* Exercise instructions *
Beginning at the line that holds "Click the personal surety bullet point" and continuing to the last line of the data below, transcribe every line word for word, without pictures.

[Opening Data for review section]

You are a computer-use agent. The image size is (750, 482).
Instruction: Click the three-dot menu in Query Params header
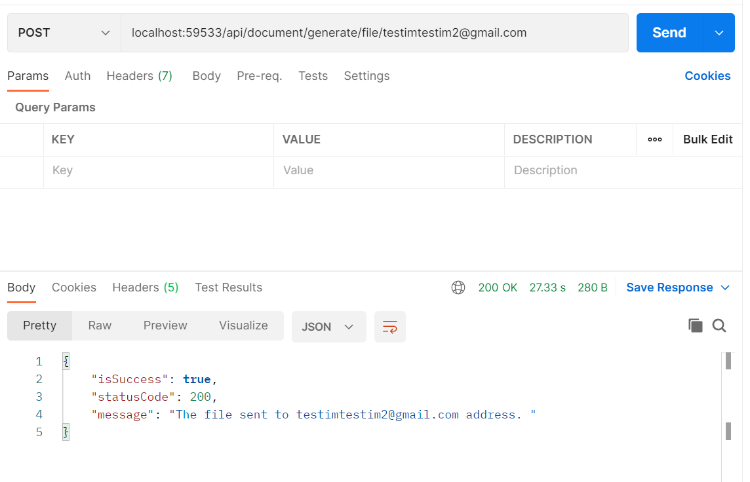coord(654,139)
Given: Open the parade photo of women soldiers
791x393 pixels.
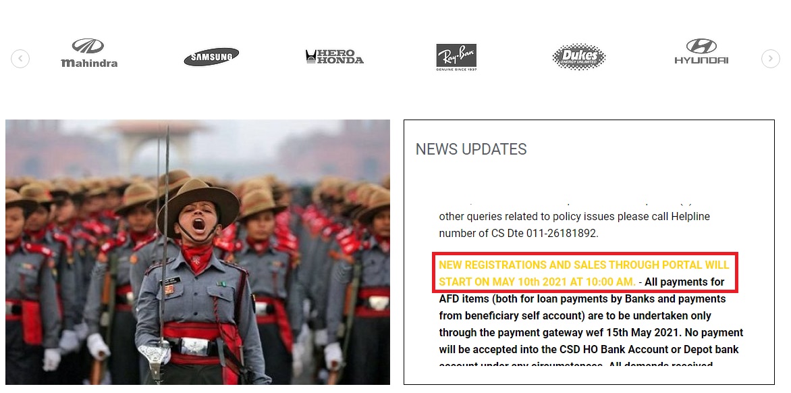Looking at the screenshot, I should pos(198,252).
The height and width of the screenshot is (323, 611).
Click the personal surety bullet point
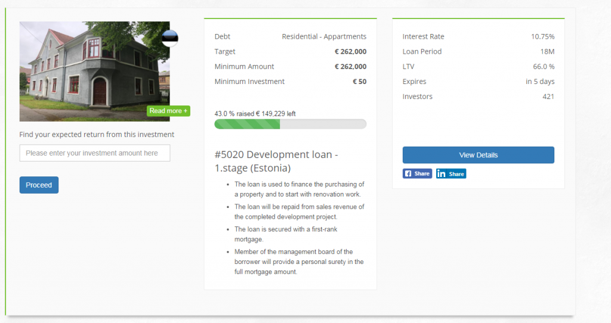tap(298, 262)
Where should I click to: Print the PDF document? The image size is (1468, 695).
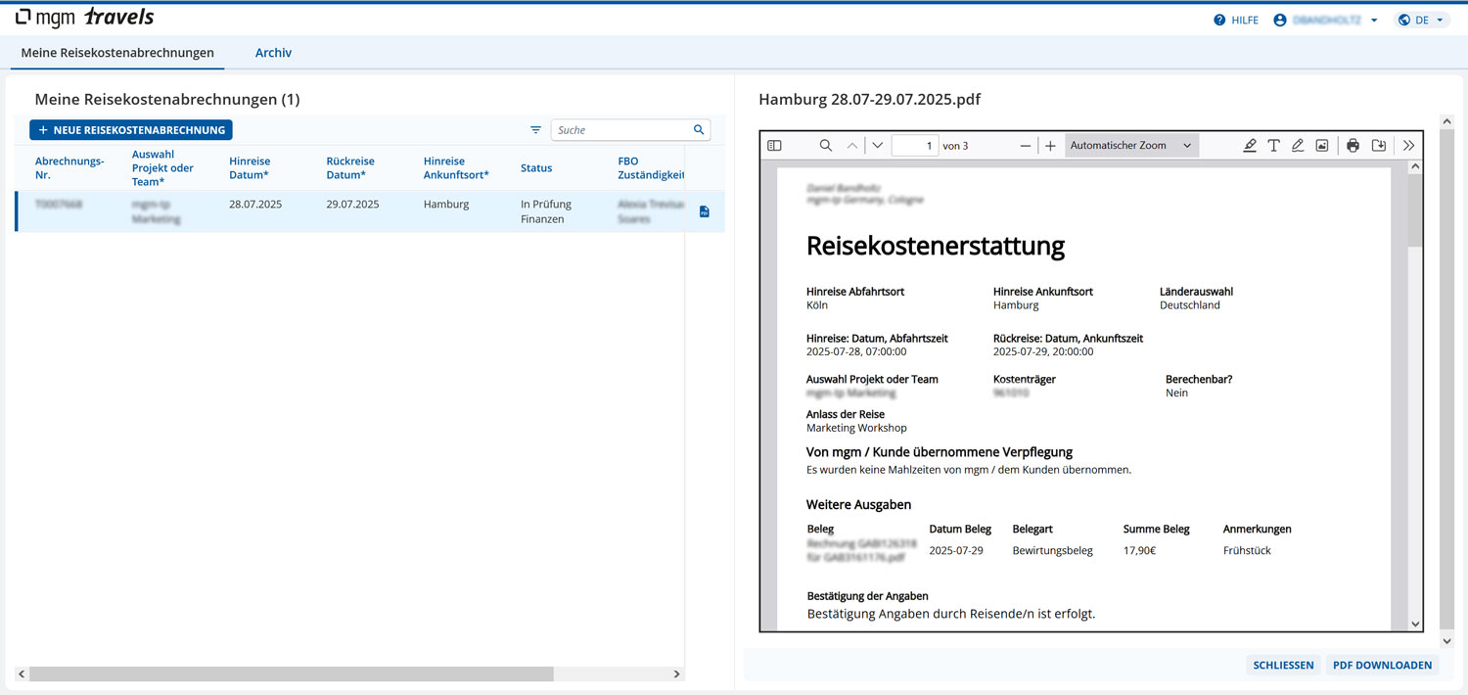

[Closing Data for review section]

* Exercise response *
Click the personal surety bullet point
tap(298, 262)
Where should I click to: Print the PDF document? The image size is (1468, 695).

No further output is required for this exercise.